Actions

SLURM-Monitor Jobs

From ALICE Documentation

Monitoring Your Jobs

To monitor the status of your jobs in the Slurm partitions, use the squeue command. You will only have access to see your queued jobs. Options to this command will help filter and format the output to meet your needs. See the man page for more information.

Squeue Option Action
  ---user=<username> Lists entries only belonging to username, only available to administrator
  ---jobs=<job_id> List entry, if any, for job_id
  ---partition=<partition_name> Lists entries only belonging to partition_name

Here is an example of using squeue.

         [me@nodelogin01~]$ squeue
             JOBID PARTITION      NAME     USER ST      TIME  NODES NODELIST(REASON)
             537   cpu-short      helloWor user R       0:47      2 node[004,010]
        

The output of squeue provides the following information:

Squeue Output Column Header Definition
JOBID Unique number assigned to each job
PARTITION Partition id the job is scheduled to run or is running, on
NAME Name of the job, typically the job script name
USER User id of the job
ST Current state of the job (see table below for meaning)
TIME Amount of time job has been running
NODES Number of nodes job is scheduled to run across
NODELIST(REASON) If running, the list of the nodes the job is running on. If pending, the reason the job is waiting

Valid Job States

Code State Meaning
CA Canceled Job was cancelled
CD Completed Job completed
CF Configuring Job resources being configured
CG Completing Job is completing
F Failed Job terminated with non-zero exit code
NF Node Fail Job terminated due to failure of node(s)
PD Pending Job is waiting for compute node(s)
R Running Job is running on compute node(s)
TO Timeout Job terminated upon reaching its time limit

Job in Queue

Sometimes a long queue time is an indication that something is wrong or the cluster could simply be busy. You can check to see how much longer your job will be in the queue with the command:

squeue --start --job <job_id>

Please note that this is only an estimate based on current and historical utilization and results can fluctuate. Here is an example of using squeue with the start and job options.

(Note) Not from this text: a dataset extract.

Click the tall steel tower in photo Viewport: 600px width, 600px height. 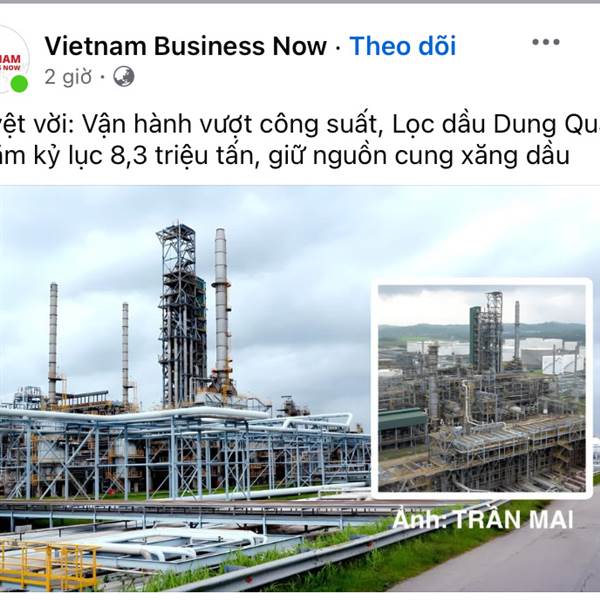point(183,316)
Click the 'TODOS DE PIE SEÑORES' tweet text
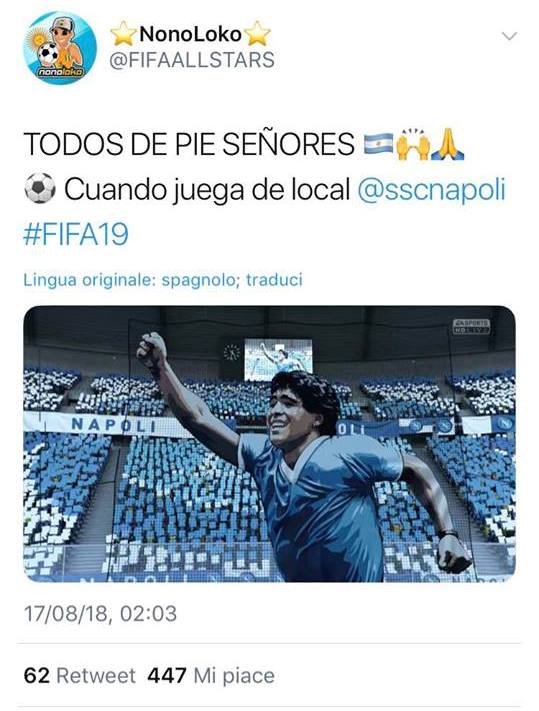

[me@nodelogin01~]$ squeue --start --job 384
 JOBID PARTITION 	NAME 	USER ST          START_TIME  NODES SCHEDNODES   NODELIST(REASON)

  384      main    star-lac     user PD 2018-02-12T16:09:31  	 2 (null)       (Resources)

In the above example, the job is in a pending to run state, because there are no resources available that will allow it to launch. The job is expected to start at approximately 16:09:31 on 02-12-2018. This is an estimation, as jobs ahead of it may complete sooner, freeing up necessary resources for this job. If you believe there is a problem with your job starting, and have checked your scripts for typos, send email to helpdesk@alice.leidenuniv.nl. Let us know your job ID along with a description of your problem and we can check to see if anything is wrong.

squeue to the max

squeue has extended functionality which can be of use if you are wondering about the place your jobs has in the waiting list. There are lost of options available:

 # squeue -p cpu-long -o %all
 ACCOUNT|TRES_PER_NODE|MIN_CPUS|MIN_TMP_DISK|END_TIME|FEATURES|GROUP|OVER_SUBSCRIBE|JOBID|NAME|COMMENT|TIME_LIMIT|MIN_MEMORY|REQ_NODES|COMMAND|PRIORITY|QOS|REASON||ST|USER|RESERVATION|WCKEY|EXC_NODES|NICE|S:C:T|JOBID|EXEC_HOST|CPUS|NODES|DEPENDENCY|ARRAY_JOB_ID|GROUP|SOCKETS_PER_NODE|CORES_PER_SOCKET|THREADS_PER_CORE|ARRAY_TASK_ID|TIME_LEFT|TIME|NODELIST|CONTIGUOUS|PARTITION|PRIORITY|NODELIST(REASON)|START_TIME|STATE|UID|SUBMIT_TIME|LICENSES|CORE_SPEC|SCHEDNODES|WORK_DIR
 bio|N/A|1|0|2020-07-02T12:57:00|(null)|bio|OK|24791|Omma_R_test|(null)|7-00:00:00|0||/data/vissermcde/Ommatotriton/Konstantinos_dataset/run_R.sh|0.00010384921918|normal|Nodes required for job are DOWN, DRAINED or reserved for jobs in higher priority partitions||PD|vissermcde|(null)|(null)||0|*:*:*|24791|n/a|1|1||24791|1491|*|*|*|N/A|7-00:00:00|0:00||0|cpu-long|446029|(Nodes required for job are DOWN, DRAINED or reserved for jobs in higher priority partitions)|2020-06-25T12:57:00|PENDING|1585|2020-06-24T12:32:22|(null)|N/A|node010|/data/vissermcde/Ommatotriton/Konstantinos_dataset

From above you read that this job is planed to execute on node010 (SCHEDNODES) and that this job will start at or earlier than 2020-06-25T12:57:00 (START_TIME).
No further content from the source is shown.